I somehow tripped across this problem on something called "Monday Math Madness #4"
. They mentioned a Rubik's Cube as a prize, and since some of the stickers are coming off of mine I decided to go ahead and work out the solution. My answer was right, but there were many correct answers so I was not chosen to win the cube... Alas.
Daniel: "Hey Quan, we just received a shipment of 25 Macbook Pros from Apple Inc."
Quan: "WOWIE PAZOWIE! What are we going to do with 25 Macbook Pros?"
Daniel: "Let’s keep 3 of them for personal use and give the other 22 away to the winner of this contest."
Quan: "Okay. But personally, I think the winner would rather prefer a 10 dollar GC to amazon."
Daniel: "You’re probably right. In that case, we’ll just take a sledgehammer and smash the other 22 laptops to oblivion. Anyhow, since all Macbook Pros are not created equally, let’s determine which 3 Macbook Pros are the fastest. Those are the one’s that we’ll keep."
Quan: "Good idea. We can go to the computer lab and run a simple test."

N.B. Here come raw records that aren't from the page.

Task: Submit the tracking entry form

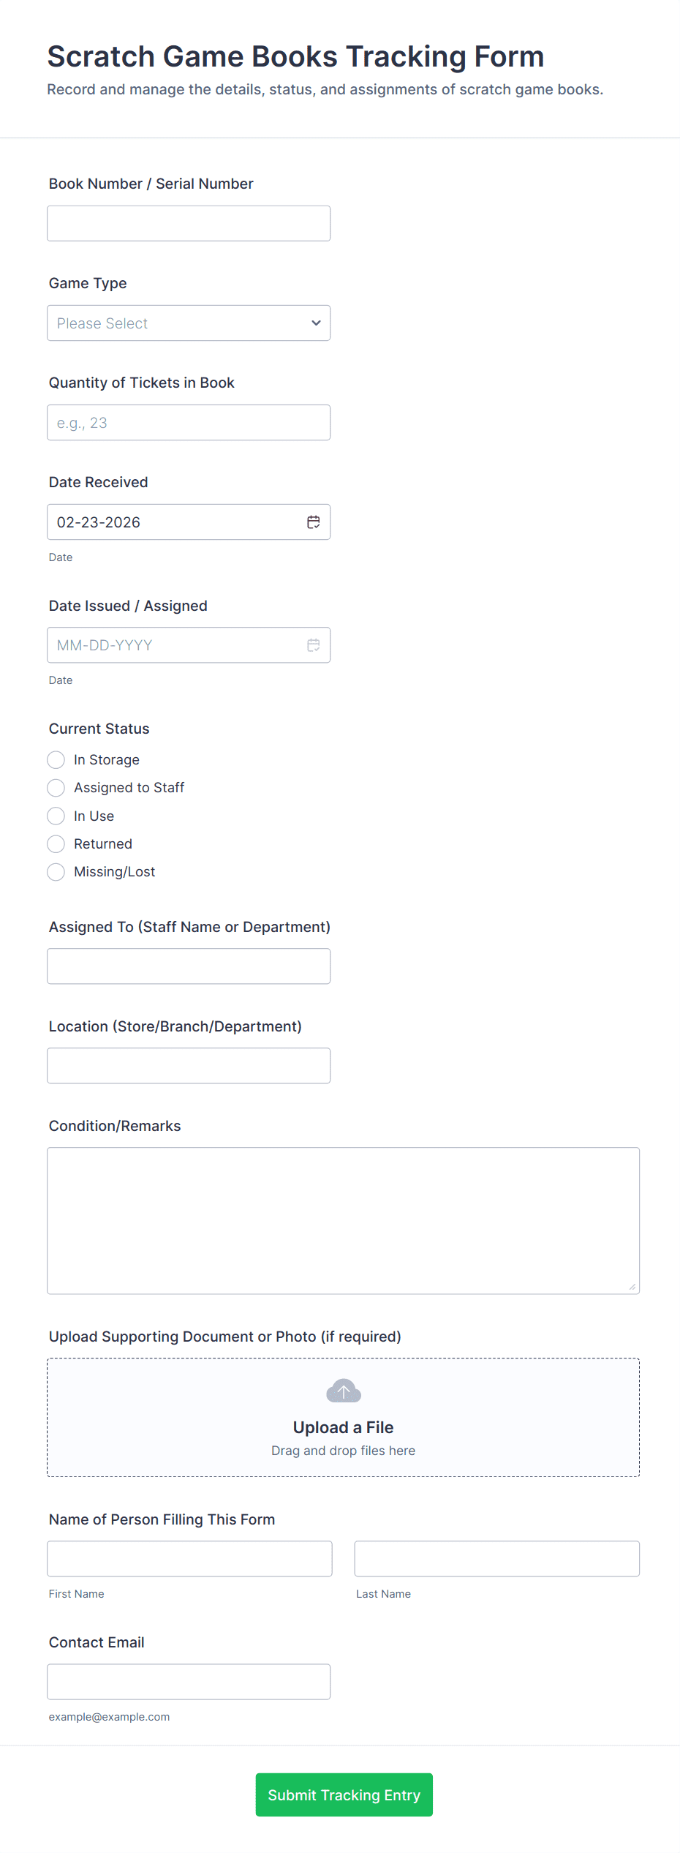Action: point(344,1794)

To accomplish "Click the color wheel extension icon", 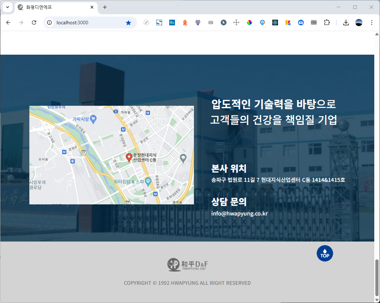I will pyautogui.click(x=249, y=23).
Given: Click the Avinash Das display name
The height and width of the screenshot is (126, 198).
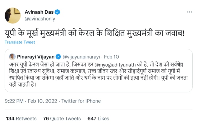Looking at the screenshot, I should 39,12.
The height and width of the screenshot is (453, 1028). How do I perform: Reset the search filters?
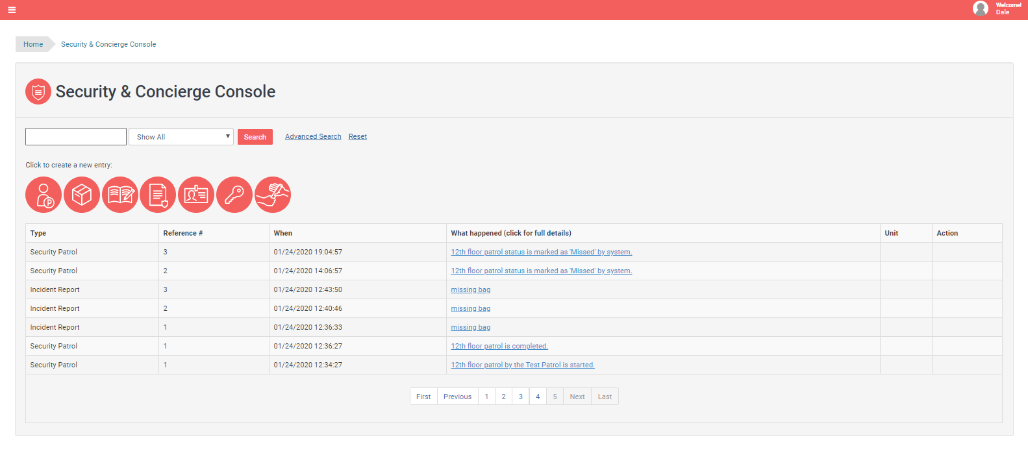point(357,137)
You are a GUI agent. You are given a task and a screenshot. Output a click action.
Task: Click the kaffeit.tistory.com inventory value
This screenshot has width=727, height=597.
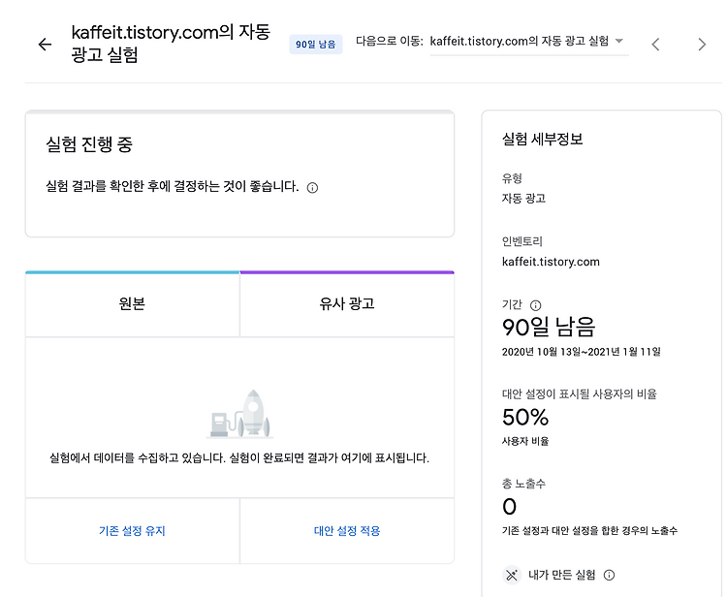click(551, 262)
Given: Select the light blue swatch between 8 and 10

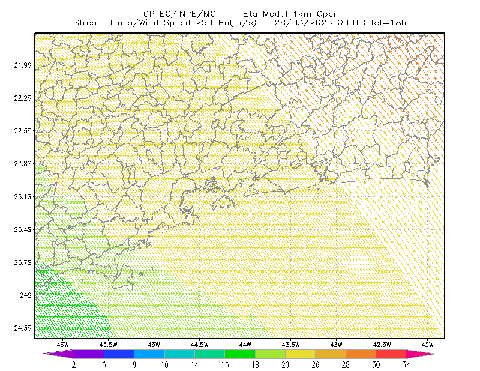Looking at the screenshot, I should 149,354.
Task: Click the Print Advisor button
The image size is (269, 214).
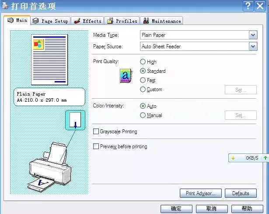Action: click(x=201, y=193)
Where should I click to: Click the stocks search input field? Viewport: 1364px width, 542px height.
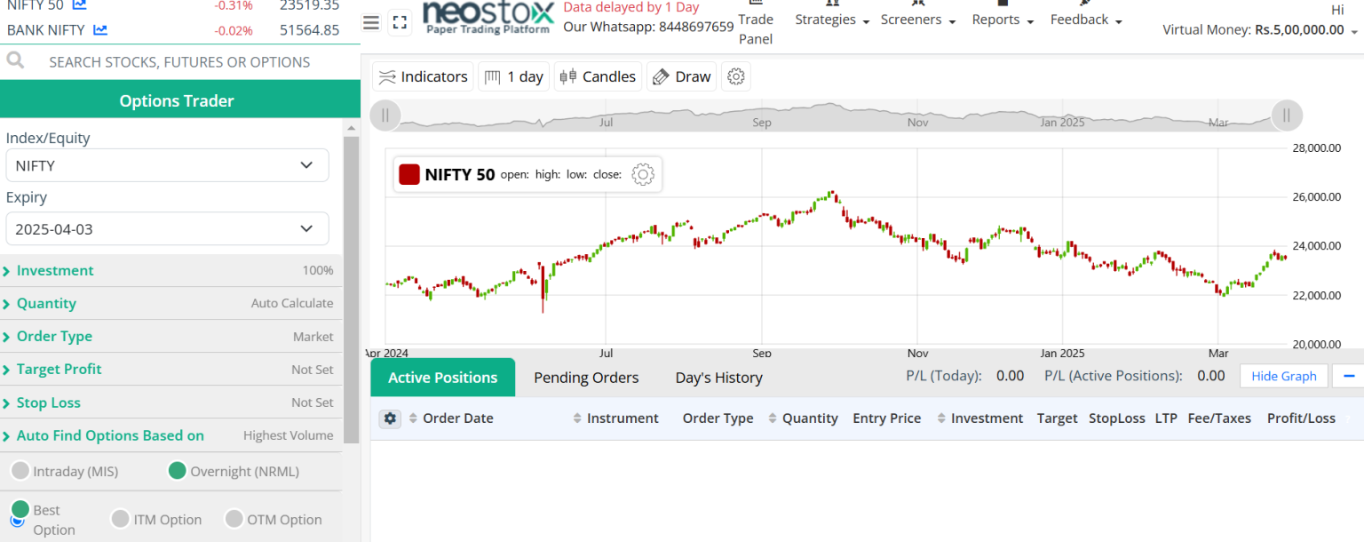(178, 61)
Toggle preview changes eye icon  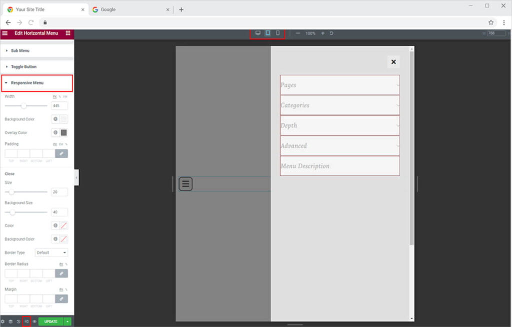coord(35,322)
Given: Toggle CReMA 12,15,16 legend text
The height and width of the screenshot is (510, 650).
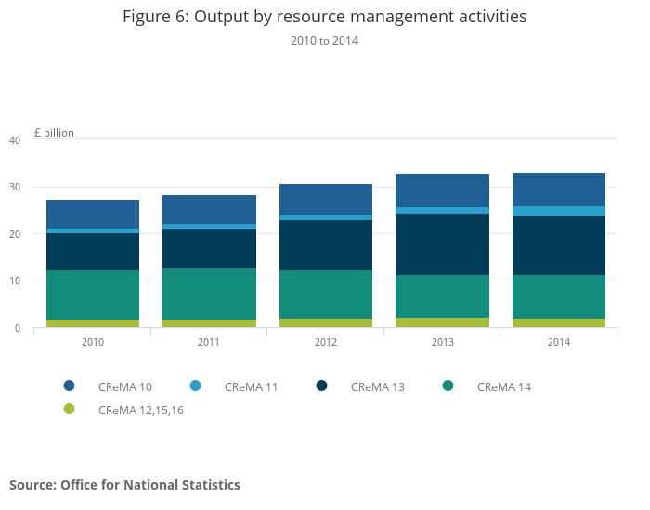Looking at the screenshot, I should pos(141,410).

Daniel: "Right. We can hook them up to the blinkdagger station and have each laptop process a special algorithm that I developed in MATLAB."
Quan: "But we can only hook up 5 Macbook Pros at one time. And the station only ranks the 5 laptops from 1 (fastest) to 5 (slowest). It doesn’t give us any other information. This could potentially take forever!"
Daniel: "Don’t worry Quan. The optimal strategy will only take __ iterations."
So here was the phrasing of my solution:
First test all laptop groups w/no overlap (5 iterations). Label each computer with its performance rank order in the test.
Remembering which group it came from, test the fastest laptops from each group (marked 1) against each other. This will be the sixth iteration. Label each computer in the group whose laptop won this test "A", the group whose laptop came in second place "B", etc.
So each computer should now have a letter and a number. These equations show us what we know so far about their relative speeds:
A1 < A2 < A3 < A4 < A5
B1 < B2 < B3 < B4 < B5
C1 < C2 < C3 < C4 < C5
D1 < D2 < D3 < D4 < D5
E1 < E2 < E3 < E4 < E5
A1 < B1 < C1 < D1 < E1
We are only looking for 3 laptops. Thus we can exclude all computers labeled D and E as well as those labeled 4 and 5, because there are always three computers guaranteed to be faster than them. So this reduces our consideration to:
A1 < A2 < A3
B1 < B2 < B3
C1 < C2 < C3
A1 < B1 < C1
By similar logic, we know that B3, C2, and C3 are not in the running...e.g. we cannot choose B3 because the transitive property tells us that B2, B1, and A1 are faster. Narrowing the field to potential winners for the top 3 places we now have:
A1 < A2 < A3
B1 < B2
A1 < B1 < C1
It is certain that A1 will be chosen, because it is the fastest of the fast. That leaves only 5 candidates for second and third place. So test them all together for the seventh and final iteration [A2, A3, B1, B2, C1]. Take the two top winners from this test along with A1 and you are done.
That is 7 iterations.